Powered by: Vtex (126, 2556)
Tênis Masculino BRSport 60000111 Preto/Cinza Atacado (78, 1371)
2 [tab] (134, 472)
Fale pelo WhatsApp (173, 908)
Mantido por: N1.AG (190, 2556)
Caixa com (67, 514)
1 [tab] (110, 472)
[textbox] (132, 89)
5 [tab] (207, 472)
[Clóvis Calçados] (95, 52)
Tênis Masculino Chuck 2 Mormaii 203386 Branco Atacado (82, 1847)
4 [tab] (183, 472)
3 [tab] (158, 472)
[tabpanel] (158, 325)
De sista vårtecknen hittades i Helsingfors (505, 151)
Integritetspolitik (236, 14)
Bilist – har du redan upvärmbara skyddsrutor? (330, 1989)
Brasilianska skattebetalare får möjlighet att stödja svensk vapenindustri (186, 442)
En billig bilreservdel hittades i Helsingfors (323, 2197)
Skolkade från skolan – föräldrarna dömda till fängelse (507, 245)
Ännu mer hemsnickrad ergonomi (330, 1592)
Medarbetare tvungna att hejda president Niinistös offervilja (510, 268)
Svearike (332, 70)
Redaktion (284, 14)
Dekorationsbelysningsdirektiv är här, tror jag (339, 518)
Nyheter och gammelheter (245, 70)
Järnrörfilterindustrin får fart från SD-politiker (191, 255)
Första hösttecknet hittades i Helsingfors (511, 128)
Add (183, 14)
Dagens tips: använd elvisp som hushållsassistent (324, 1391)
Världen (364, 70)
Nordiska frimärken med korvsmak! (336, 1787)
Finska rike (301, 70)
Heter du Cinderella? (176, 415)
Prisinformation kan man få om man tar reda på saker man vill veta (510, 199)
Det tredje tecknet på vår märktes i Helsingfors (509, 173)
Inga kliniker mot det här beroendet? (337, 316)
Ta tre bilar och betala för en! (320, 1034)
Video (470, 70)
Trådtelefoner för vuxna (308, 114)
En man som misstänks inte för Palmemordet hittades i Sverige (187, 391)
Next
_ _ _ _ _ _ _
### Problem details
Would you transcribe every entry exactly, leaving nothing out?

### Output for this exercise
Powered by: Vtex (126, 2556)
Tênis Masculino BRSport 60000111 Preto/Cinza Atacado (78, 1371)
2 [tab] (134, 472)
Fale pelo WhatsApp (173, 908)
Mantido por: N1.AG (190, 2556)
Caixa com (67, 514)
1 [tab] (110, 472)
[textbox] (132, 89)
5 [tab] (207, 472)
[Clóvis Calçados] (95, 52)
Tênis Masculino Chuck 2 Mormaii 203386 Branco Atacado (82, 1847)
4 [tab] (183, 472)
3 [tab] (158, 472)
[tabpanel] (158, 325)
De sista vårtecknen hittades i Helsingfors (505, 151)
Integritetspolitik (236, 14)
Bilist – har du redan upvärmbara skyddsrutor? (330, 1989)
Brasilianska skattebetalare får möjlighet att stödja svensk vapenindustri (186, 442)
En billig bilreservdel hittades i Helsingfors (323, 2197)
Skolkade från skolan – föräldrarna dömda till fängelse (507, 245)
Ännu mer hemsnickrad ergonomi (330, 1592)
Medarbetare tvungna att hejda president Niinistös offervilja (510, 268)
Svearike (332, 70)
Redaktion (284, 14)
Dekorationsbelysningsdirektiv är här, tror jag (339, 518)
Nyheter och gammelheter (245, 70)
Järnrörfilterindustrin får fart från SD-politiker (191, 255)
Första hösttecknet hittades i Helsingfors (511, 128)
Add (183, 14)
Dagens tips: använd elvisp som hushållsassistent (324, 1391)
Världen (364, 70)
Nordiska frimärken med korvsmak! (336, 1787)
Finska rike (301, 70)
Heter du Cinderella? (176, 415)
Prisinformation kan man få om man tar reda på saker man vill veta (510, 199)
Det tredje tecknet på vår märktes i Helsingfors (509, 173)
Inga kliniker mot det här beroendet? (337, 316)
Ta tre bilar och betala för en! (320, 1034)
Video (470, 70)
Trådtelefoner för vuxna (308, 114)
En man som misstänks inte för Palmemordet hittades i Sverige (187, 391)
Next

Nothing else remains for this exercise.